**RECORDED INFORMATION**
▼▼▼
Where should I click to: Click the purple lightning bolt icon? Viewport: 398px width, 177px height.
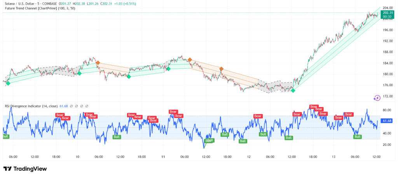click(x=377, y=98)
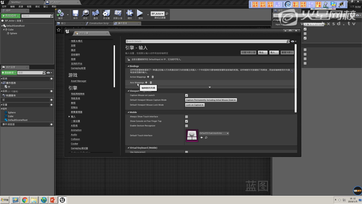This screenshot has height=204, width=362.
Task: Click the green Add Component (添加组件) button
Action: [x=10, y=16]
▲▲▲
▼▼▼
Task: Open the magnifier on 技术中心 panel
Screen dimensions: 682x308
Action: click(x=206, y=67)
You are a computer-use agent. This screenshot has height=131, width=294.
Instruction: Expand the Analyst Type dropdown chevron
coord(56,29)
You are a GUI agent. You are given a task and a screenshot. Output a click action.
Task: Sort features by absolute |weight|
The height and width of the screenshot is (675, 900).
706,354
▲▲▲
**WHAT YOU NEED TO DO**
Wherever the string "agent" is found in the listing above, copy the line that contains it.

**EXERCISE OUTPUT**
You are a computer-use agent. This screenshot has height=131, width=294.
You are a GUI agent. You are given a task and a screenshot. Output a click action.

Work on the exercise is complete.